Monday, April 18, 2005

Good Faith, Bad Faith.

OK, so this whole entry is triggered by a below-the-belt suspicion. There is no real reason to suspect Paul Johnson, long-term Spectator columnist, of bad faith, but his current article in this weeks edition, www.spectator.co.uk, puts me irretrievably in mind of someone who is having doubts, and he shouldn't be, given his Catholicism.

As a general rule, the outer edges of amateur physics seem to be the natural conclave of atheists. They are drawn towards black holes, parallel universes, and the like. But Paul Johnson, professed Catholic, who is nearing the end of his life, suddenly winds up there. OK, he's a renaissance man who has demonstrated a wide interest in everything, but why now? Why now is he suddenly interested in string theory and wormholes?

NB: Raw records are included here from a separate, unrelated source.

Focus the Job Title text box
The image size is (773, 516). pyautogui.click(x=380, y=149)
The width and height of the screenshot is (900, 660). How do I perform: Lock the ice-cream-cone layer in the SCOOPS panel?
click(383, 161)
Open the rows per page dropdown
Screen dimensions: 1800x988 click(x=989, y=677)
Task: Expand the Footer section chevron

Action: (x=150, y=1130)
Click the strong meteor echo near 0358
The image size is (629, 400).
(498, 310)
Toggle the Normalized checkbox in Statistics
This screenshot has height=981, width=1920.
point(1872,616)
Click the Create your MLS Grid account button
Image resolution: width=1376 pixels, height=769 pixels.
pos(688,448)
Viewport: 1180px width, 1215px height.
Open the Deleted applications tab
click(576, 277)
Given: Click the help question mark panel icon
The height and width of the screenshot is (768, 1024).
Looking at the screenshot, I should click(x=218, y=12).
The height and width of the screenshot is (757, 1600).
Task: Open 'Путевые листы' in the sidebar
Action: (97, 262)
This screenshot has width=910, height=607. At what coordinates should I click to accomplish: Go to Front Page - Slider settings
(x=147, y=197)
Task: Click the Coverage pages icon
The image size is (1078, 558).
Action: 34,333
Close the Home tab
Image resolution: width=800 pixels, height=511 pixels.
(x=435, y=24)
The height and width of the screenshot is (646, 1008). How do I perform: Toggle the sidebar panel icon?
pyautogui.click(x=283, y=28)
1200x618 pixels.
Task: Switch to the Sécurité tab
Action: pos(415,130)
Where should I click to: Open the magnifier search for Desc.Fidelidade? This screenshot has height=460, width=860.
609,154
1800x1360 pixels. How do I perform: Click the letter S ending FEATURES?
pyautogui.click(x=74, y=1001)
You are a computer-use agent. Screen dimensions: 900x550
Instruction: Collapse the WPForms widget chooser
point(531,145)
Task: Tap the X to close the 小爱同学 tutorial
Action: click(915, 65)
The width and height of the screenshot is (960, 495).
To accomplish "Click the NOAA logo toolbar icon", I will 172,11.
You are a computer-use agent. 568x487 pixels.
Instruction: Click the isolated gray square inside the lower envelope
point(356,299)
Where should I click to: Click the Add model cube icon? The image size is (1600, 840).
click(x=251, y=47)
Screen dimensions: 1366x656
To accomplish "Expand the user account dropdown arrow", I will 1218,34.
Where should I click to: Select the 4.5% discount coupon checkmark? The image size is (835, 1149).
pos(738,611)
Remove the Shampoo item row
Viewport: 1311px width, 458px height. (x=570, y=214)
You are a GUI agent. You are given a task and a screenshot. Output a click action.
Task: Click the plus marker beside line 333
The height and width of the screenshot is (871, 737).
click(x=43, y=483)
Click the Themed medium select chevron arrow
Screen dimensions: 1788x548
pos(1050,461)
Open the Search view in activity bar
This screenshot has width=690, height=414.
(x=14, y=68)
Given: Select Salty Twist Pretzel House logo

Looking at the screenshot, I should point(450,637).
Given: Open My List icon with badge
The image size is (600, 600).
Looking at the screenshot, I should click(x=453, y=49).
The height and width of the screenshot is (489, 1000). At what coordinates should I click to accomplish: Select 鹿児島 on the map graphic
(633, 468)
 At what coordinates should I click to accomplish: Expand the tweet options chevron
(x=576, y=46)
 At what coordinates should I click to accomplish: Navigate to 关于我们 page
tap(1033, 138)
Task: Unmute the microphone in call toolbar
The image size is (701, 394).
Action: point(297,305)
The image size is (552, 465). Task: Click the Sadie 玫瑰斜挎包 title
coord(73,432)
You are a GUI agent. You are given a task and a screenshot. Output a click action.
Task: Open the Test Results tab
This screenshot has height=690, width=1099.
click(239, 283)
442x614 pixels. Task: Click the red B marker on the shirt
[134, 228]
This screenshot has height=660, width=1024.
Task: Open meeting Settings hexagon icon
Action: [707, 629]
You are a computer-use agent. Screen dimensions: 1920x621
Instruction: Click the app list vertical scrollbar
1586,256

So this is being nasty, but more usefully could this point to an essential inequality between those who profess a faith and those who don't? Uncertainty does not work in the issue of faith. You either have it, or you don't, and since the whole religious structure is founded upon it, the whole thing should collapse when you take faith away. (Please tell me I'm wrong here!)

Sensible atheists know that they live with uncertainty: that it is a matter of working with the most rational explanation available, and accepting that our theories in forever merely being renditions of the truth may always be subject to change. It may be that God will put in an appearance, but so far he hasn't and he doesn't provide good explanations anywhere right back to and beyond the Big Bang. We get on with living with uncertainty and the best ideas we have so far. (Some of these ideas seem pretty damn good, mind you, eg: the simple but startling idea that moral explanations are derived from factual ones.)

1 comment:

  1. Yeah, your political party analogy sounds just about right in practice.